- _WHAT TO DO_:
Return exactly the lines from the one that contains "You are a computer-use agent. 1568x656" up to the last line of the listing, and nothing else.

Start of RECORDS PROVIDED

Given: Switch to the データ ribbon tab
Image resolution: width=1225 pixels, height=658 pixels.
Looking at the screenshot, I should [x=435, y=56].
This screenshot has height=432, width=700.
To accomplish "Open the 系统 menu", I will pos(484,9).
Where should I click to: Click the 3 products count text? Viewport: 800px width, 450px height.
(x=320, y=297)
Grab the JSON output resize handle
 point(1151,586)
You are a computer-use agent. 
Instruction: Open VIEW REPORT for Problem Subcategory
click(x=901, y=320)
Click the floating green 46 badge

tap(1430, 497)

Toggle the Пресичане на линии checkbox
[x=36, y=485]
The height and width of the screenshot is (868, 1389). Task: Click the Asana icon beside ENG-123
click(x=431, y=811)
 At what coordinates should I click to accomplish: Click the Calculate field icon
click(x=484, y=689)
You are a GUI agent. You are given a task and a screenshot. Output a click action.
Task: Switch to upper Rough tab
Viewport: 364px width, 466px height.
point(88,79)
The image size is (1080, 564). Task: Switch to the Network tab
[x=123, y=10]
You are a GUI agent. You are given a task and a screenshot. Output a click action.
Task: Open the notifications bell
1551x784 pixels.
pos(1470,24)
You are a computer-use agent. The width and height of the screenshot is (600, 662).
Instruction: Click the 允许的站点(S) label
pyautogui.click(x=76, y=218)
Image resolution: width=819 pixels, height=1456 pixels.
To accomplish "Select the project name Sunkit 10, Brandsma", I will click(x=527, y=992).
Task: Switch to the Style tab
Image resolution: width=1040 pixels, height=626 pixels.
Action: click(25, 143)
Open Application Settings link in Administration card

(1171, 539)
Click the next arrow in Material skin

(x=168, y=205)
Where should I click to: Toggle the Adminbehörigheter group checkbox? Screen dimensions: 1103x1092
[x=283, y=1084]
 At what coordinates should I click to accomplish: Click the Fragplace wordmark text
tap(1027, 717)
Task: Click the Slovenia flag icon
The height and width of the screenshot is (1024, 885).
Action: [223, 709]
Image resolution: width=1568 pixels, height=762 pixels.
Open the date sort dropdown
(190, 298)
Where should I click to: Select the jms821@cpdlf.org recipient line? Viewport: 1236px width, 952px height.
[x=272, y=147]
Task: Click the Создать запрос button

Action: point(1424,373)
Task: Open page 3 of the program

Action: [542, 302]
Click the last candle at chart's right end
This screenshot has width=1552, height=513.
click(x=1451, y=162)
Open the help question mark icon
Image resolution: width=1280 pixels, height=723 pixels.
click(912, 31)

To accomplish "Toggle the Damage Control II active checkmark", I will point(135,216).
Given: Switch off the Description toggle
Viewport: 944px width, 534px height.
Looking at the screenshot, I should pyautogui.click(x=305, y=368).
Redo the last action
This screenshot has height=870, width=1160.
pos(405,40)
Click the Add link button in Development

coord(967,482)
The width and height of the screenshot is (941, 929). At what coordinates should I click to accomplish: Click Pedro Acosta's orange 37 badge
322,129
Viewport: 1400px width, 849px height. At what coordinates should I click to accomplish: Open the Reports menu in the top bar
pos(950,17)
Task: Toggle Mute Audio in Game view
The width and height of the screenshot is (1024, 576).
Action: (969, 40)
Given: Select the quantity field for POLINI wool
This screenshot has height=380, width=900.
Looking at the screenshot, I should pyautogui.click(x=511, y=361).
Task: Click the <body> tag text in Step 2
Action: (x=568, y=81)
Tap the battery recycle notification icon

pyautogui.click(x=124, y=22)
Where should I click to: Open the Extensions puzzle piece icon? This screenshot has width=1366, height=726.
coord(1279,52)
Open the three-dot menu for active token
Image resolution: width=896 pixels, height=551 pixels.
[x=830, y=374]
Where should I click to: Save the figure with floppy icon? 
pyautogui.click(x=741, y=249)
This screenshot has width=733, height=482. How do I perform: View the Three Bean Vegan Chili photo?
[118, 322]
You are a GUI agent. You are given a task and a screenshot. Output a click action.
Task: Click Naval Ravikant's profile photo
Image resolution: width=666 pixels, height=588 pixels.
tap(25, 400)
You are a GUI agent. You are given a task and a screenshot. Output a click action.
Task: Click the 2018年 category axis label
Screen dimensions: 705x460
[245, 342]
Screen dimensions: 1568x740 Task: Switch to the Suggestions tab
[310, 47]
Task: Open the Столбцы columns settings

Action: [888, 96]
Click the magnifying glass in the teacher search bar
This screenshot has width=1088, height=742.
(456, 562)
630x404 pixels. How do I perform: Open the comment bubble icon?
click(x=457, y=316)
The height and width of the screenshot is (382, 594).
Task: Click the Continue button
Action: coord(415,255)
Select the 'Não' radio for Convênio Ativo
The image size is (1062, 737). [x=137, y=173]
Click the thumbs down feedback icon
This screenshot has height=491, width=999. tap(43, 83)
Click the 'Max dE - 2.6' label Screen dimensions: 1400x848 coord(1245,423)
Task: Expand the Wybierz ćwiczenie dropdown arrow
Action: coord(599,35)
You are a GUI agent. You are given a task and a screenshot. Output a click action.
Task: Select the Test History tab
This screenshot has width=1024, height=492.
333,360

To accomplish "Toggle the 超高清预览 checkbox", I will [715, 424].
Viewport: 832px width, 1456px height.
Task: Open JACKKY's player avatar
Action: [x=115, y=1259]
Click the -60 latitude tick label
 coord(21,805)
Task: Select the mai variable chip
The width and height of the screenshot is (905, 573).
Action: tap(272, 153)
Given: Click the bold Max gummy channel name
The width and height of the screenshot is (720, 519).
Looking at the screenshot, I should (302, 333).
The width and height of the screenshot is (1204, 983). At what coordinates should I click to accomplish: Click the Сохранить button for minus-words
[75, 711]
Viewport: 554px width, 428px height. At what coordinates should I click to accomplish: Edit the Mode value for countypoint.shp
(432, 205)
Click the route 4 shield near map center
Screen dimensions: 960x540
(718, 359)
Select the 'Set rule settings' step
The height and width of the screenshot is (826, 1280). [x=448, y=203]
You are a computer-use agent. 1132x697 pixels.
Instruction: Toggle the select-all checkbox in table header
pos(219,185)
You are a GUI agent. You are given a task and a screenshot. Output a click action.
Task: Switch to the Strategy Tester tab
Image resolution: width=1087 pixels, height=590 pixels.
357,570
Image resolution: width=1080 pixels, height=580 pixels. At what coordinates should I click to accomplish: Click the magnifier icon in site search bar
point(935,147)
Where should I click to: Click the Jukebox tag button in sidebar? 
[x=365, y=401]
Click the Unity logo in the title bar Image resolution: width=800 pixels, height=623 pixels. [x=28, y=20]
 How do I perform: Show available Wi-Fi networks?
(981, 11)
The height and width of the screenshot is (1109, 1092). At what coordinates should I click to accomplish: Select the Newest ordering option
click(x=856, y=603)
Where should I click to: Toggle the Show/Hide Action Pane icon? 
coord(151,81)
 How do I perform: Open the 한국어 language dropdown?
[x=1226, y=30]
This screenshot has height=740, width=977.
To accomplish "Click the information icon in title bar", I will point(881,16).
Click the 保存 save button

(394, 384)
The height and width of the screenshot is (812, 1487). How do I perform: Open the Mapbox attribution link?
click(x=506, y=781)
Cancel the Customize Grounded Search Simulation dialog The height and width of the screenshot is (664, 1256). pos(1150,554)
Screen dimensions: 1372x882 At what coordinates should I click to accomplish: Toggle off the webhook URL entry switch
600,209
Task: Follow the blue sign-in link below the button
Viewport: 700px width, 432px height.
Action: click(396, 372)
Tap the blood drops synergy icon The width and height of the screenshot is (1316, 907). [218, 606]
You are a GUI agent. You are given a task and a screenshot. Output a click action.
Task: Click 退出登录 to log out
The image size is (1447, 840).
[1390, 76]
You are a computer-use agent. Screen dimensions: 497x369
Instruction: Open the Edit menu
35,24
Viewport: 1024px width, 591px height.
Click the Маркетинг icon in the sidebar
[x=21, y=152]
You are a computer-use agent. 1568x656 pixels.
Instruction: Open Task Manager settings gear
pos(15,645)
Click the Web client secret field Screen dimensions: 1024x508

End of RECORDS PROVIDED

- _THE ANSWER_:
You are a computer-use agent. 1568x656 pixels.
Instruction: Open Task Manager settings gear
pos(15,645)
Click the Web client secret field Screen dimensions: 1024x508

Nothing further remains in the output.